── Task input ──

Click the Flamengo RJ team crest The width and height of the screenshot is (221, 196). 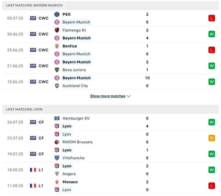[x=57, y=30]
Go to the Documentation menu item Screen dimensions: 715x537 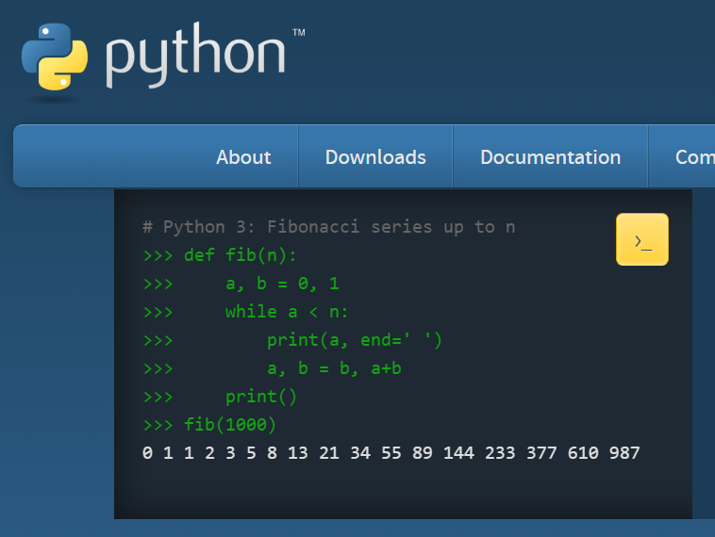coord(550,157)
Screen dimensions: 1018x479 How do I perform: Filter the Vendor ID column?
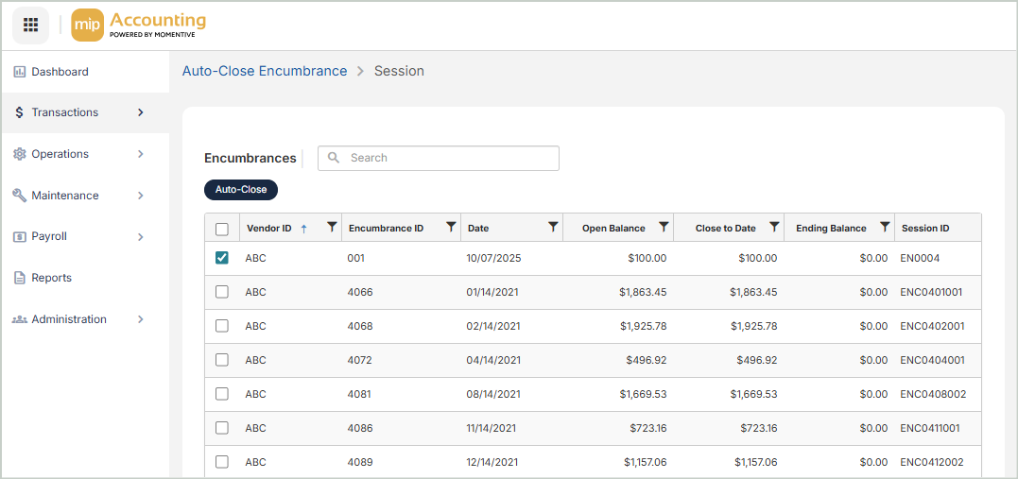pos(332,227)
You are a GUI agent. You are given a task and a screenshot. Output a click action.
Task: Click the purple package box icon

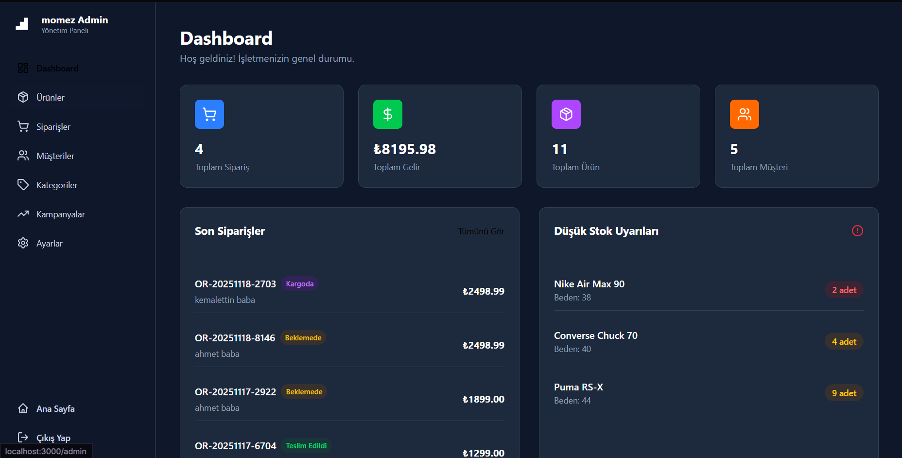566,114
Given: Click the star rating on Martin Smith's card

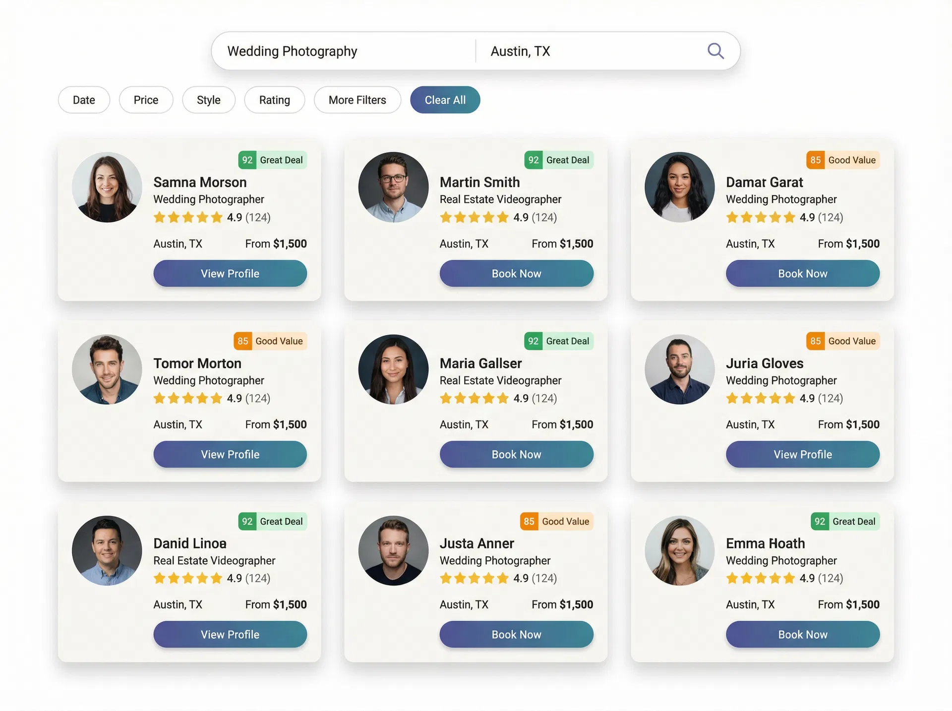Looking at the screenshot, I should 474,218.
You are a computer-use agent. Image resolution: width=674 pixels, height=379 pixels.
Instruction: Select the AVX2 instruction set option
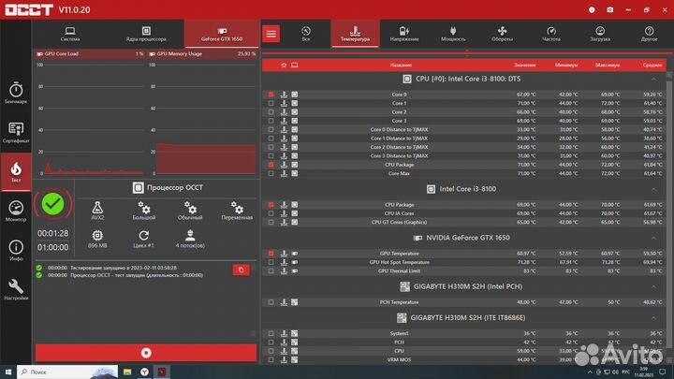click(x=97, y=210)
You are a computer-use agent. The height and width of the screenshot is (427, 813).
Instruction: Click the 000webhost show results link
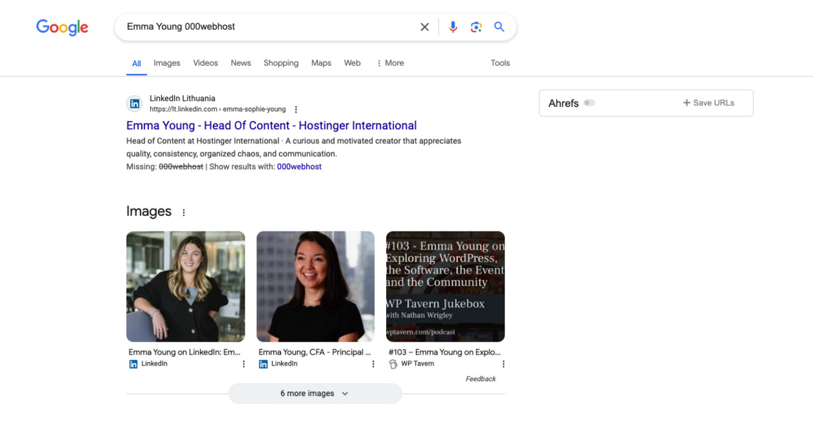point(299,166)
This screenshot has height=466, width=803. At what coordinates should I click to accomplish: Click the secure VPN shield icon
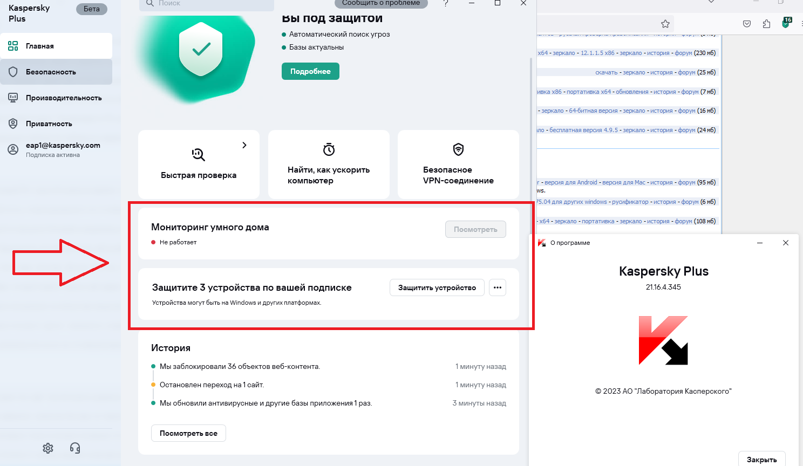click(x=458, y=149)
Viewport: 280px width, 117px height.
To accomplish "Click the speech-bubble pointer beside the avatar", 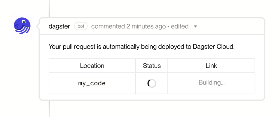I will click(x=38, y=26).
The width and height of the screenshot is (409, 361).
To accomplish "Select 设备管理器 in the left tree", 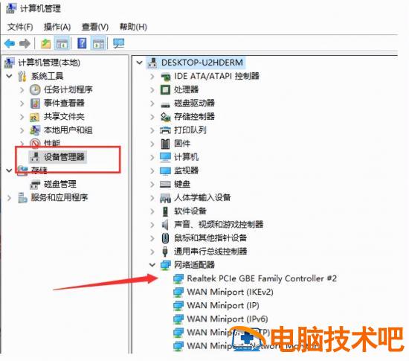I will tap(64, 157).
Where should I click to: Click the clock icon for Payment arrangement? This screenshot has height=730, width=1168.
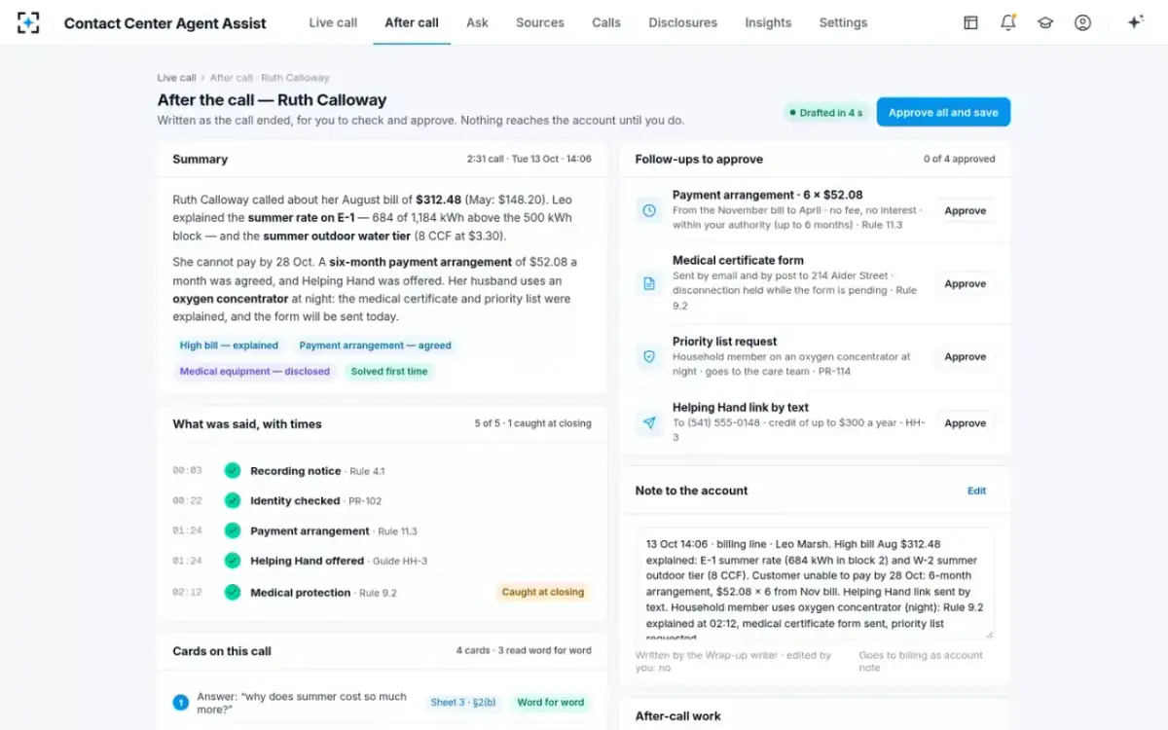(x=649, y=210)
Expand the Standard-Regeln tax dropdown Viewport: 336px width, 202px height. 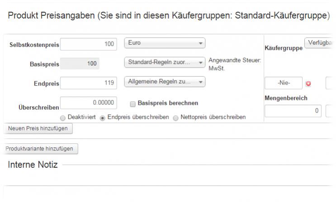click(165, 62)
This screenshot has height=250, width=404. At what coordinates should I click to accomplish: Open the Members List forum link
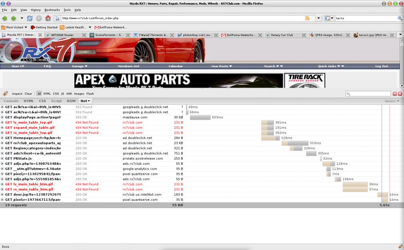(x=128, y=66)
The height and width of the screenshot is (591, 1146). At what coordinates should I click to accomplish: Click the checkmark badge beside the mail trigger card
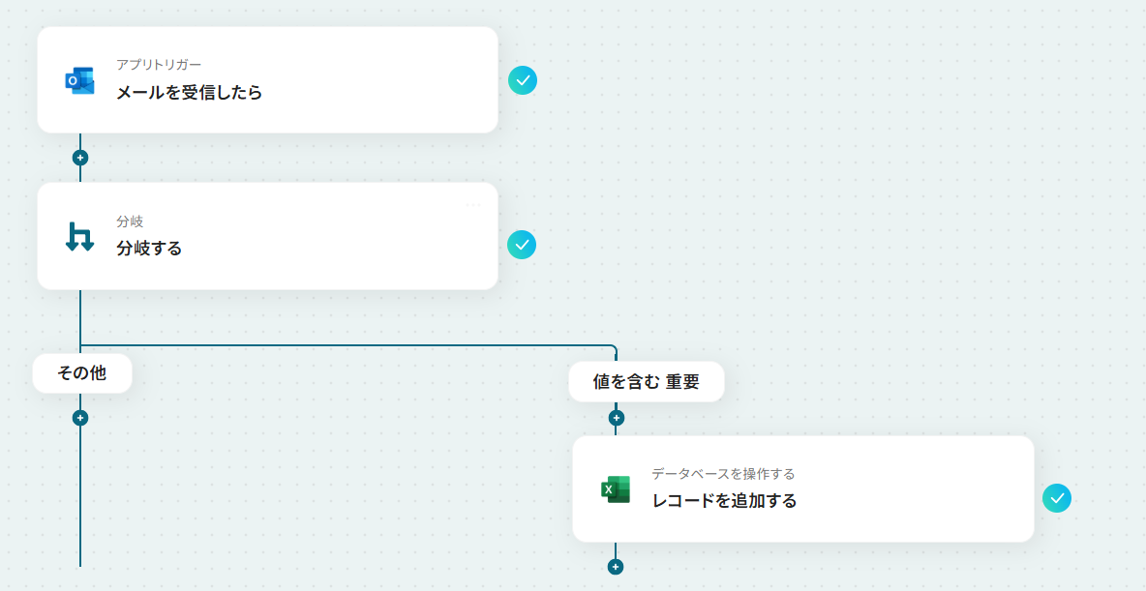(x=522, y=80)
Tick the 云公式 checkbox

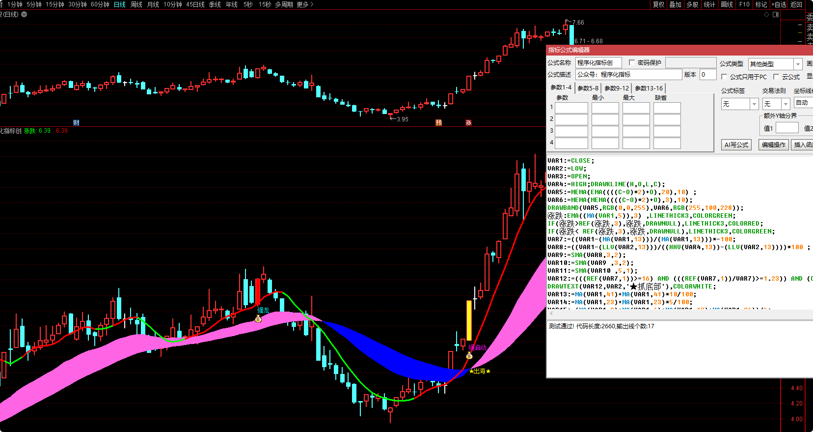tap(776, 77)
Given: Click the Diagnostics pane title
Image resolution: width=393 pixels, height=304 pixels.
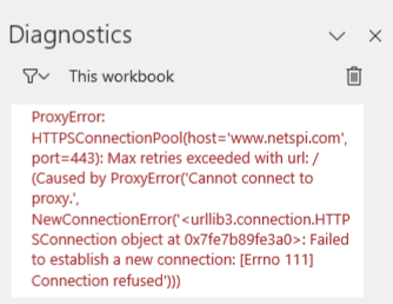Looking at the screenshot, I should click(x=70, y=35).
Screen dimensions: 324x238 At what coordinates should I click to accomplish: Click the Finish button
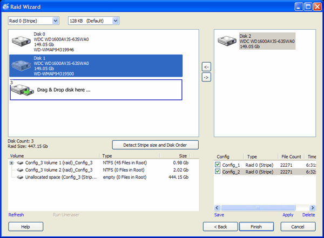click(x=257, y=227)
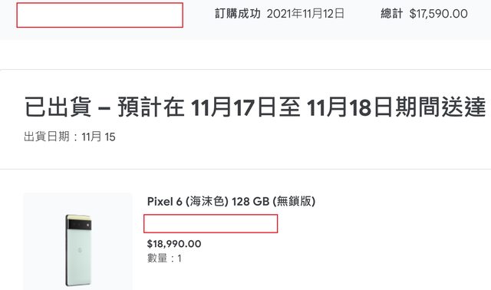This screenshot has height=290, width=491.
Task: Click the shipped status heading 已出貨
Action: tap(58, 107)
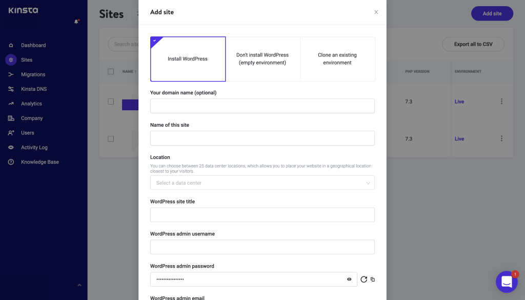Viewport: 525px width, 300px height.
Task: Show the WordPress admin password
Action: [x=349, y=279]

───

Drop the pictures, then write out only the lines running from the one containing "This screenshot has height=250, width=404." through the last line above, both included, exactly.

This screenshot has height=250, width=404. At what coordinates should I click to accomplish: Open the Members List forum link
(x=128, y=66)
The height and width of the screenshot is (591, 1146). At what coordinates should I click to accomplish: Click the checkmark badge beside the mail trigger card
(x=522, y=80)
Tick the 云公式 checkbox

tap(776, 77)
Given: Click the Diagnostics pane title
Image resolution: width=393 pixels, height=304 pixels.
Looking at the screenshot, I should click(x=70, y=35).
Screen dimensions: 324x238 At what coordinates should I click to accomplish: Click the Finish button
click(x=257, y=227)
This screenshot has height=290, width=491.
Task: Click the shipped status heading 已出貨
Action: tap(58, 107)
Viewport: 525px width, 300px height.
Task: Show the WordPress admin password
Action: [x=349, y=279]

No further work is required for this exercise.